= Information integration theory =

Schematic diagram of information integration theory

Information integration theory was proposed by Norman H. Anderson to describe and model how a person integrates information from a number of sources in order to make an overall judgment. The theory proposes three functions.

The valuation function $V(S)$ is an empirically derived mapping of stimuli to an interval scale. It is unique up to an interval exchange transformation ($y = ax + b$).

The integration function $r = I\{s_1,s_2, .., s_n\}$ is an algebraic function combining the subjective values of the information. "Cognitive algebra" refers to the class of functions that are used to model the integration process.
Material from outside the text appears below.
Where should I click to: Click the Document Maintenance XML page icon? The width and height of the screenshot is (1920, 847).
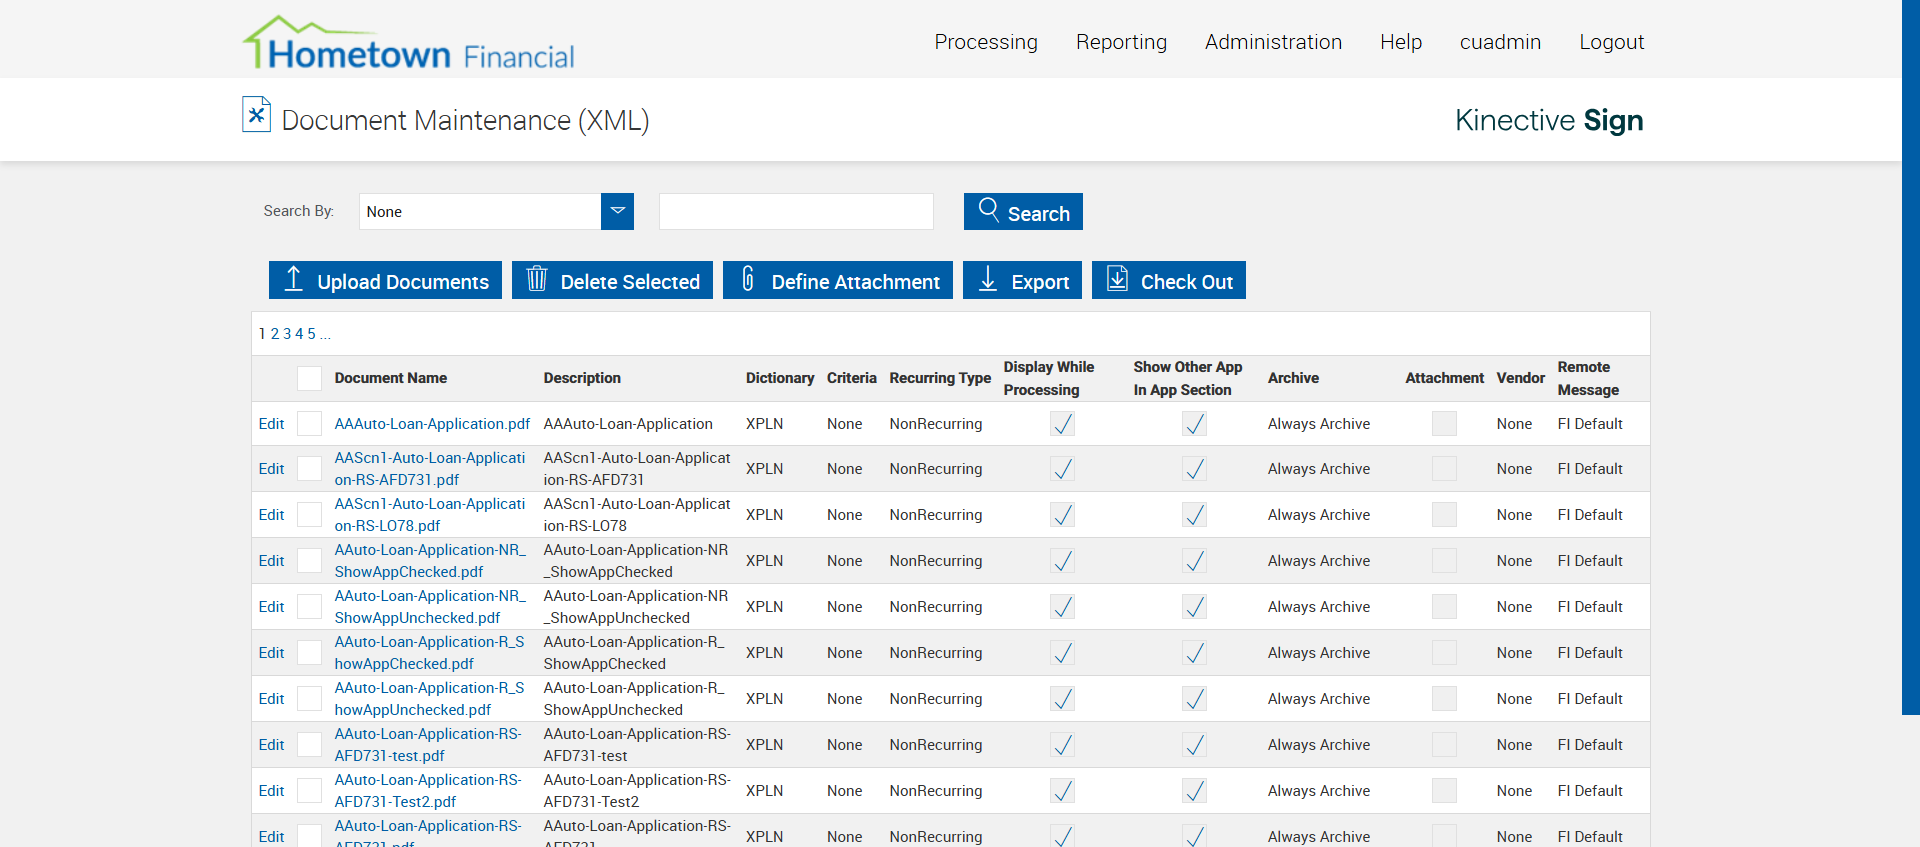256,115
They may be adding, averaging, weighted averaging, multiplying, etc.

The response production function $R = M(r)$ is the process by which the internal impression is translated into an overt response.

Information integration theory differs from other theories in that it is not erected on a consistency principle such as balance or congruity but rather relies on algebraic models.
The theory is also referred to as functional measurement, because it can provide validated scale values of the stimuli.
An elementary treatment of the theory, along with a Microsoft Windows program for carrying out functional measurement analysis, is provided in the textbook by David J. Weiss.

== Integration models ==
There are three main types of algebraic models used in information integration theory: adding, averaging, and multiplying.

Adding models

$R =$ reaction/overt behavior

$F/G =$ contributing factors

$R_1 = F_1 + G_1$ (Condition 1)

$R_2 = F_2 + G_2$ (Condition 2)

Typically an experiment is designed so that:

$R_1=R_2$, and

$F_1>F_2$, so that

$G_1<G_2$.

There are two special cases known as discounting and augmentation.

Discounting: The value of any factor is reduced if other factors that produce the same effect are added.

Example: $F_2$ is not present or has a value of zero. If $F_1$ is positive, then G_{1} must be less than $G_2$.

Augmentation: An inverse version of the typical model.

Example: If $F_1$ is negative, then $G_1$ must be greater than $G_2$.

Two advantages of adding models:
1. Participants are not required to have an exact intuitive calculation
2. The adding model itself need not be completely valid. Certain kinds of interaction among the factors would not affect the qualitative conclusions.